● EXERCISE: Return the data below word for word, keeping every line as it appears.
** Opening RECORDS FOR THIS EXERCISE block **
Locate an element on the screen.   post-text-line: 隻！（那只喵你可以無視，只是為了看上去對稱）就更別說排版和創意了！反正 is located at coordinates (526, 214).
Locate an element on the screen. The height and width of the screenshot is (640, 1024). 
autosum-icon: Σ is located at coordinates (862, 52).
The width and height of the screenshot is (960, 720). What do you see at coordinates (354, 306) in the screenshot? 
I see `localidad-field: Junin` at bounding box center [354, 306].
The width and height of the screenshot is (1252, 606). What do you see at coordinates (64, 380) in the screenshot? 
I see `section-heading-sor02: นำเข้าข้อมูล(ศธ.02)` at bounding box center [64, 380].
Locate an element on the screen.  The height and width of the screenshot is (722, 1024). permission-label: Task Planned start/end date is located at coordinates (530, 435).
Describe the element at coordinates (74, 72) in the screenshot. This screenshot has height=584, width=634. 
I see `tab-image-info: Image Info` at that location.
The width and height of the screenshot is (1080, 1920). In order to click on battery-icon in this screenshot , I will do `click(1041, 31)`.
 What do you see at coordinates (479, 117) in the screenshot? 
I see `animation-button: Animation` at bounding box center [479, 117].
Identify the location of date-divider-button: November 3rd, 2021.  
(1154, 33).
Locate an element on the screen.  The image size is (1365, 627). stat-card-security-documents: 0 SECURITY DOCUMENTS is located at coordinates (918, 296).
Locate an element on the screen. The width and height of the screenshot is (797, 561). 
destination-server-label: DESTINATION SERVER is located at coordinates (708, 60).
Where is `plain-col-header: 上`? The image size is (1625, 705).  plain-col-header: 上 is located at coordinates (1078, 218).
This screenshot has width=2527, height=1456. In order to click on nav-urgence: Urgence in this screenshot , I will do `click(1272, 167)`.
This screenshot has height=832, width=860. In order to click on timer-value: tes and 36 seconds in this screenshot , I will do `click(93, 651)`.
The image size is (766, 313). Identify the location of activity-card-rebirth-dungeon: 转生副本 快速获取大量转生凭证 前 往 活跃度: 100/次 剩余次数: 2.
** Closing RECORDS FOR THIS EXERCISE block **
● ANSWER AREA:
Locate an element on the screen.   post-text-line: 隻！（那只喵你可以無視，只是為了看上去對稱）就更別說排版和創意了！反正 is located at coordinates (526, 214).
Locate an element on the screen. The height and width of the screenshot is (640, 1024). 
autosum-icon: Σ is located at coordinates (862, 52).
The width and height of the screenshot is (960, 720). What do you see at coordinates (354, 306) in the screenshot? 
I see `localidad-field: Junin` at bounding box center [354, 306].
The width and height of the screenshot is (1252, 606). What do you see at coordinates (64, 380) in the screenshot? 
I see `section-heading-sor02: นำเข้าข้อมูล(ศธ.02)` at bounding box center [64, 380].
Locate an element on the screen.  The height and width of the screenshot is (722, 1024). permission-label: Task Planned start/end date is located at coordinates (530, 435).
Describe the element at coordinates (74, 72) in the screenshot. This screenshot has height=584, width=634. 
I see `tab-image-info: Image Info` at that location.
The width and height of the screenshot is (1080, 1920). In order to click on battery-icon in this screenshot , I will do `click(1041, 31)`.
 What do you see at coordinates (479, 117) in the screenshot? 
I see `animation-button: Animation` at bounding box center [479, 117].
Identify the location of date-divider-button: November 3rd, 2021.  
(1154, 33).
Locate an element on the screen.  The image size is (1365, 627). stat-card-security-documents: 0 SECURITY DOCUMENTS is located at coordinates (918, 296).
Locate an element on the screen. The width and height of the screenshot is (797, 561). 
destination-server-label: DESTINATION SERVER is located at coordinates (708, 60).
Where is `plain-col-header: 上`? The image size is (1625, 705).  plain-col-header: 上 is located at coordinates (1078, 218).
This screenshot has width=2527, height=1456. In order to click on nav-urgence: Urgence in this screenshot , I will do `click(1272, 167)`.
This screenshot has height=832, width=860. In order to click on timer-value: tes and 36 seconds in this screenshot , I will do `click(93, 651)`.
The image size is (766, 313). Identify the location of activity-card-rebirth-dungeon: 转生副本 快速获取大量转生凭证 前 往 活跃度: 100/次 剩余次数: 2.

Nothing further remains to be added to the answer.